Inicialmente tinha reações musculares que acompanhavam a sua dificuldade em comunicar, como fechar os olhos ou abrir muito as mãos e a boca, tiques ultrapassados com ajuda médica. “Nunca fiz terapia da fala, naquela altura era uma prática pouco comum e numa ilha ainda menos”, recorda. No colégio de freiras que frequentou, na Madeira, era caso único de gaguez e, por isso, era “vista como uma menina diferente”.

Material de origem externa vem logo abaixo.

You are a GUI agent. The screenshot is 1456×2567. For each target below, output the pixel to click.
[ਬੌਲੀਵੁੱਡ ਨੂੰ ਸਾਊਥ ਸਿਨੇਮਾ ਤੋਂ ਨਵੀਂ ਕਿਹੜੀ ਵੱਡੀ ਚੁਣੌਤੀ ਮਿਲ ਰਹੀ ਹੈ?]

Aos seis anos, mudou-se para o continente, mas as suas palavras “continuavam a enrolar-se”. Na nova escola, “sofria horrores” quando os professores a chamavam para ir ao quadro ou lhe pediam para ler algo em voz alta. “Era difícil ter amigos, só nas aulas de ginástica é que sentia que éramos todos iguais.” Nas brincadeiras físicas, como saltar à corda ou ao elástico, podiam contar com ela, mas para dizer piadas ou contar anedotas já não. Ao longo da adolescência, protegeu-se, “não falando muito”, mas, “como corava facilmente”, denunciava rapidamente o desconforto.

A madeirense, já quase sem pronúncia, é agora secretária administrativa e lida com a sua gaguez “de forma mais leve” e sem complexos. “Por vezes, sorrio e digo mesmo que preciso de meter a primeira. Em reuniões acontece muito.” Quando sabe que tem de falar em público, treina o discurso em voz alta, trabalha o raciocínio e aprende a relaxar para conseguir falar pausadamente. “Nas palavras grandes é onde sinto mais dificuldade.”

Áurea enche-se de orgulho quando ouve um político ou um locutor de rádio a gaguejar, sente-se de alguma forma representada, como é o caso da recente eleita Joacine Katar Moreira. “Ela tem uma coragem enorme. A gaguez não é uma doença, é apenas um desafio diário”, afirma, dando o exemplo dos canhotos. Espera que, no Parlamento, Joacine “ganhe o respeito de todos, tenha mais tempo para falar do que os restantes e não seja olhada com pena”. “Tivemos uma secretária de Estado cega, a Ana Sofia Antunes, e não foi por isso que deixou de cumprir as suas funções, pois não?”

Leonel Mendes também não nasceu gago. Este mecânico de 48 anos, da Figueira da Foz, conta ao Observador que foi graças a um susto com um cão solto na rua que regressou a casa a gaguejar pela primeira vez. Tinha quatro anos. “Como era muito falador, os meus pais achavam que aquilo passava naturalmente.” A gaguez continuou, mas nunca teve terapia nem vergonha da forma como se exprimia.